Better to take some more time reading some more background and then considering again what I mean to be accomplishing by my book design and layout work. I began a month or so back, re-reading Designing books: practice and theory. Then I picked up Jan Tschichold’s The New Typography. Next was Ellen Lupton’s thinking with type. This last one was an easy read, fun even. And after that, based on the mention by Jacqueline Simonds in her answers to my “Four Questions,” I read Colin Wheildon’s Type and Layout. She was right, by the way, that there’s a relation between the amount of laughter Wheildon draws out of you and your degree of book design geekiness.
July 14th, 2007
Sitting down at the marina having lunch, something I’ve been doing solo lately, I squinted as the bright sunlight reflected off the white pages of the book I was trying to read. It took some effort, as distractions abounded. There were the seagulls, noisy as ever, and a raft of senior citizens lunching with each other and their grandkids. But mostly there was the glare of the white-hot sun on the white pages.

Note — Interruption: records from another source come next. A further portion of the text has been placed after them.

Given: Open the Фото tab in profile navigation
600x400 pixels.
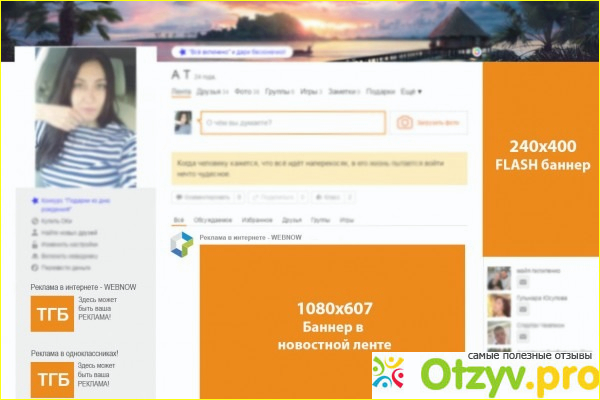Looking at the screenshot, I should pos(244,92).
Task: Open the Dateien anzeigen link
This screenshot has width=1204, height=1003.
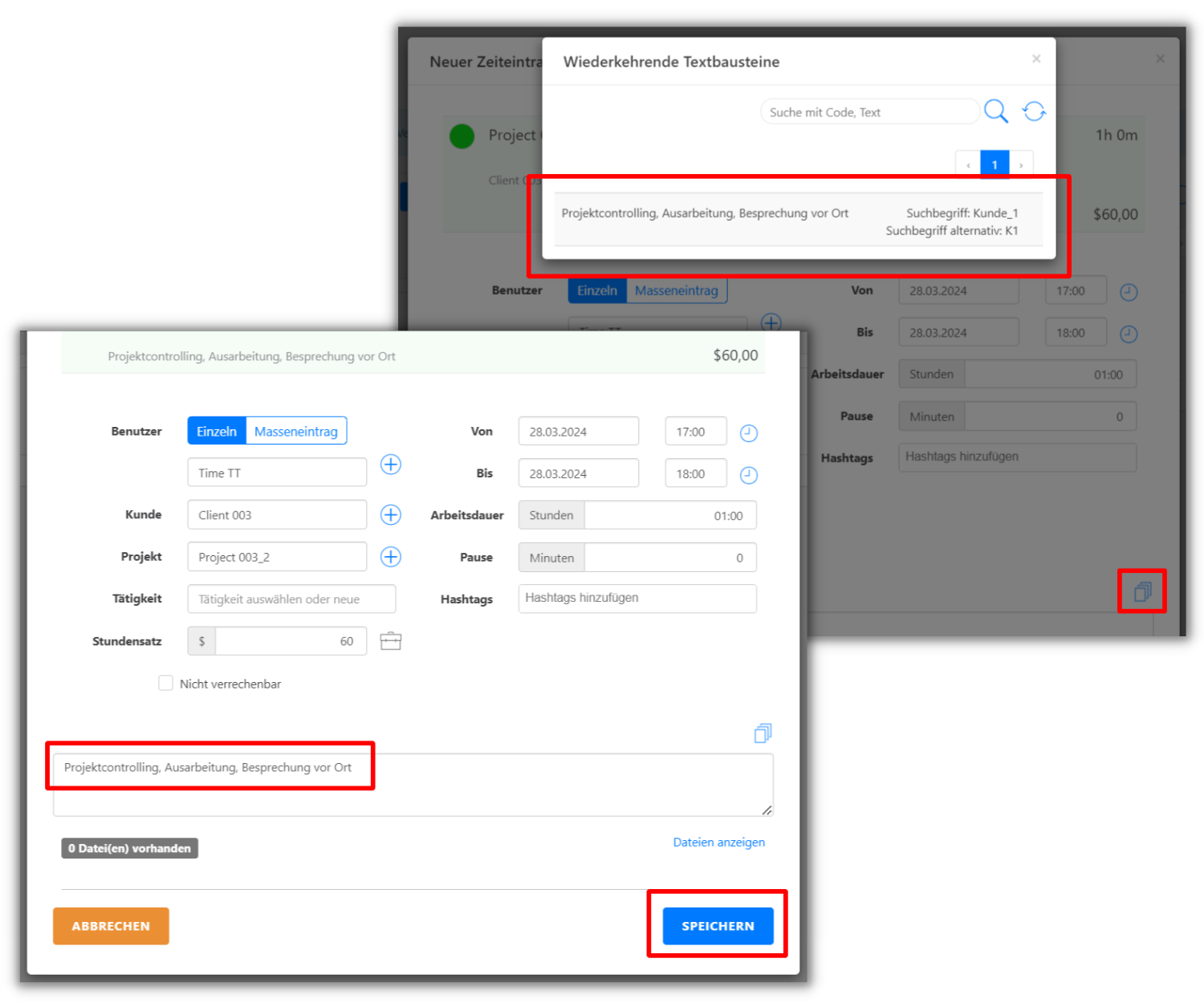Action: (718, 843)
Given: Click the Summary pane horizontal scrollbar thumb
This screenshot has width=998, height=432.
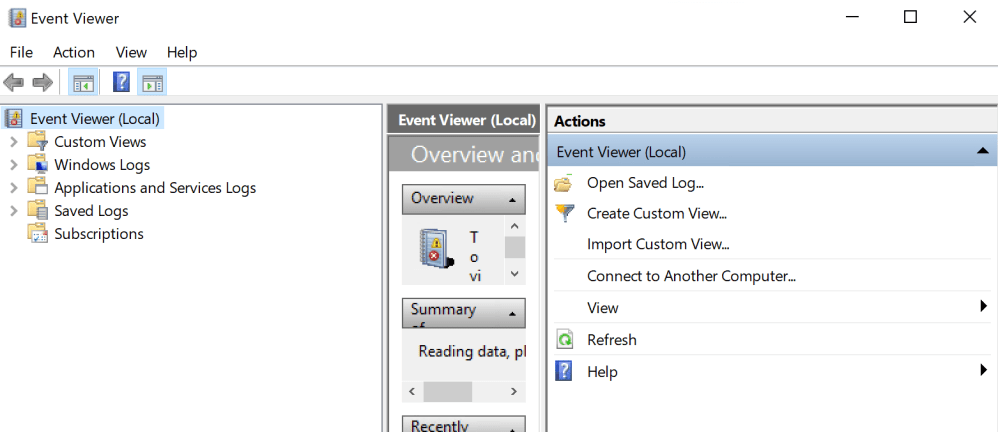Looking at the screenshot, I should point(447,392).
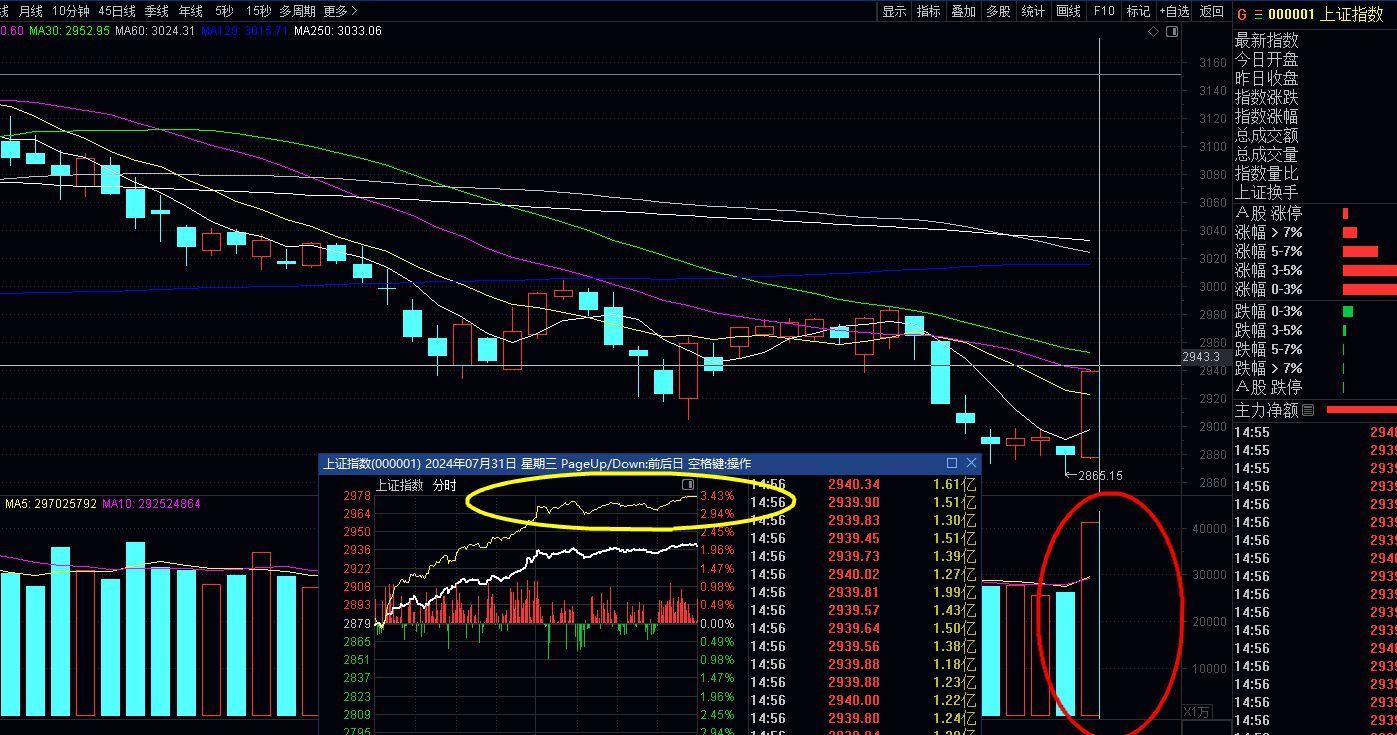Open F10 company information
The image size is (1397, 735).
pos(1104,11)
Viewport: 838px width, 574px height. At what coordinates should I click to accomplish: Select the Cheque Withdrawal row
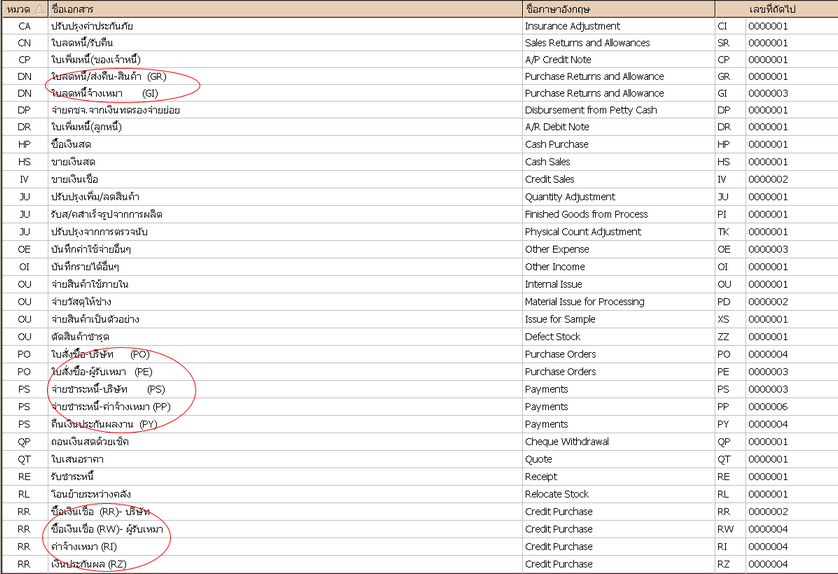pos(566,441)
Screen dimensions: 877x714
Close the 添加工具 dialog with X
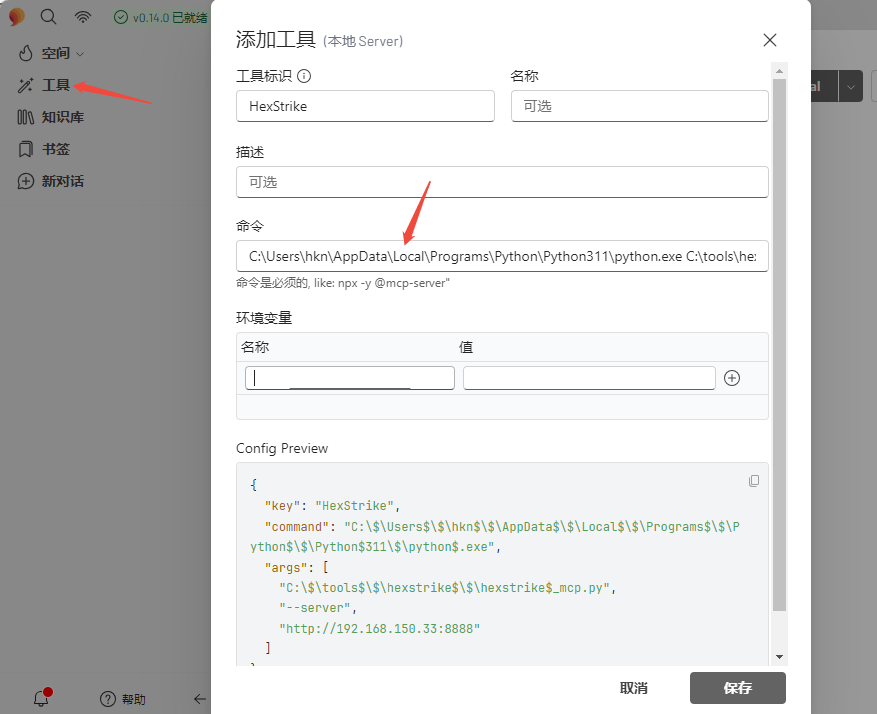tap(769, 40)
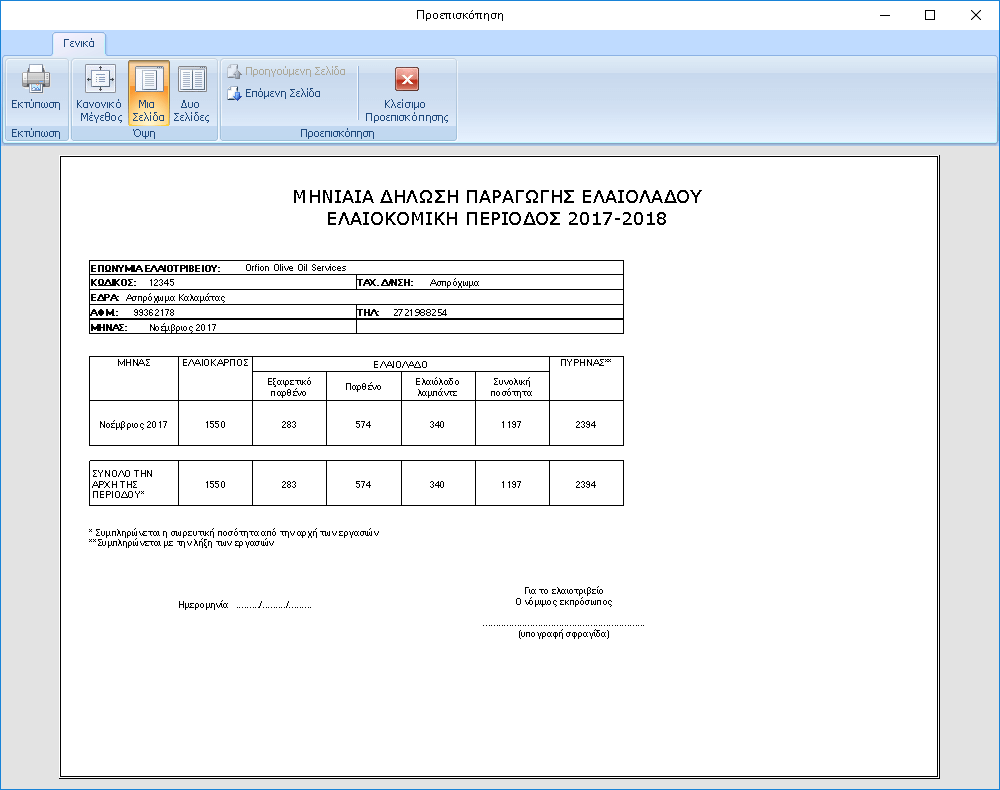This screenshot has height=790, width=1000.
Task: Click the Προεπισκόπηση title bar text
Action: (x=459, y=15)

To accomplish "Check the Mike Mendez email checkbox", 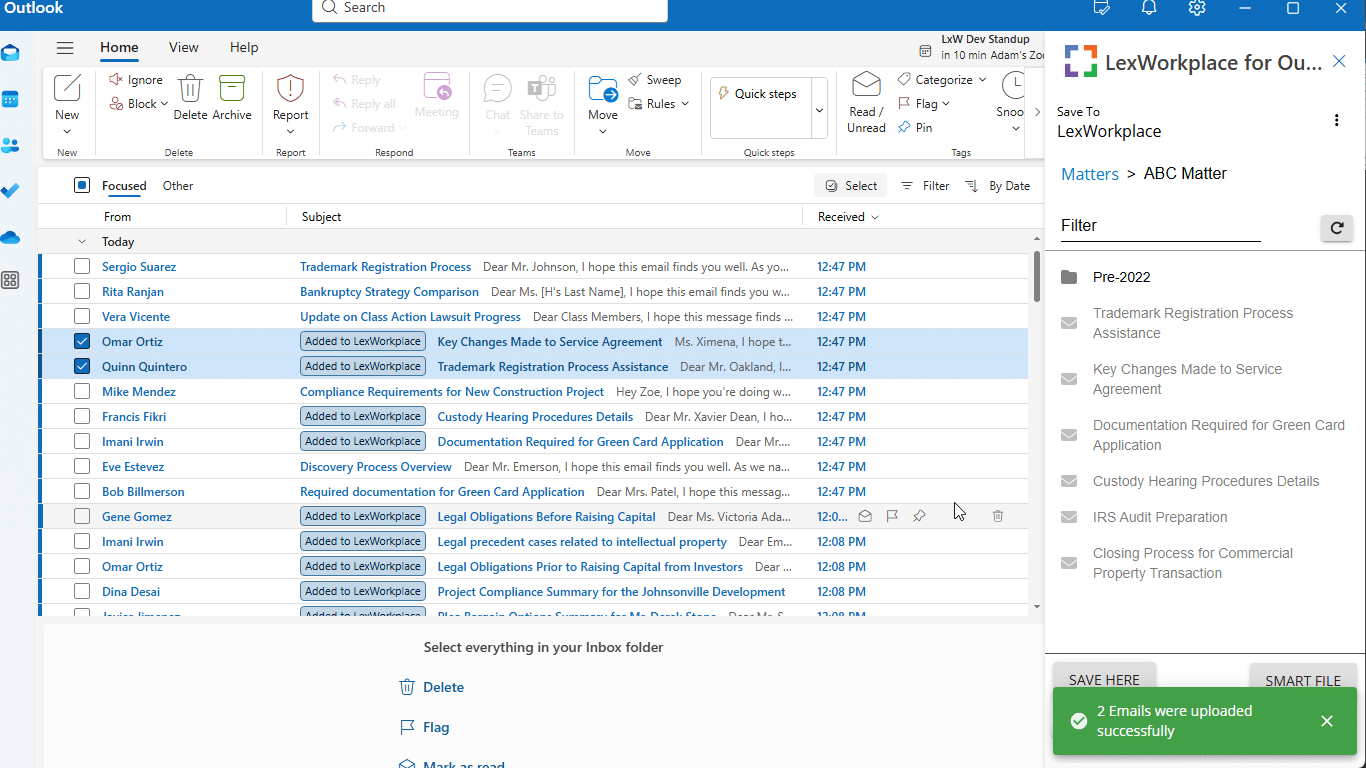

I opened the book, Eileen Lupton’s wise and witty thinking with type, to the page I was up to, somewhere in the middle. It turned out to be page 102 of 176. And I read from the book: “Paragraphs do not occur in nature.”
Paragraphs do not occur in nature?
I exploded with laughter. All the grandparents and their grandkids stared at me. I tried to remember when I had last heard something that came out sounding so funny. Forget the sense it made. I imagined a professorial voice explaining how commas were no longer found in the wild, either.
The point is that all we regard now as “the rules”: grammar, spelling, the dos and don’ts of typography are human constructs that gained some kind of agreed-upon legitimacy over time and by the consent of people who knew enough to make a call on what was to be regarded as the standard.
In the book I was reading over lunch the other day, that sentence I found so funny was a lead-in to some discussion and illustration of different ways that new paragraphs are set off from the ones preceding them. The two ways that we use most regularly these days are the indent and a line space between paragraphs. To see the others, you should just pick up a copy of thinking with type.
What stayed with me of what I read was the notion that one very important reason to learn the rules of an endeavor is so we can break them in a knowing and intelligent way. That, I decided, is the best explanation of why I am steeping myself in books on typography and page layout in what turns out to be a return to summer as the slowest season for freelance book design and page makeup work. Last summer proved an exception I had hoped would continue: in 2006 I was busy from May through December.
I kept going back to the book. But the bits and pieces of conversations that I overheard distracted me. Involuntarily I tried to hear in paragraphs. The only time I felt I succeeded was when I listened to two middle-aged me complain about a third. They spoke in short, angry outbursts, using creative obscenities. Each pronouncement detailing something else they disliked about the person they spoke of stood out alone, just fine, as a short, discrete paragraph. Natural, even.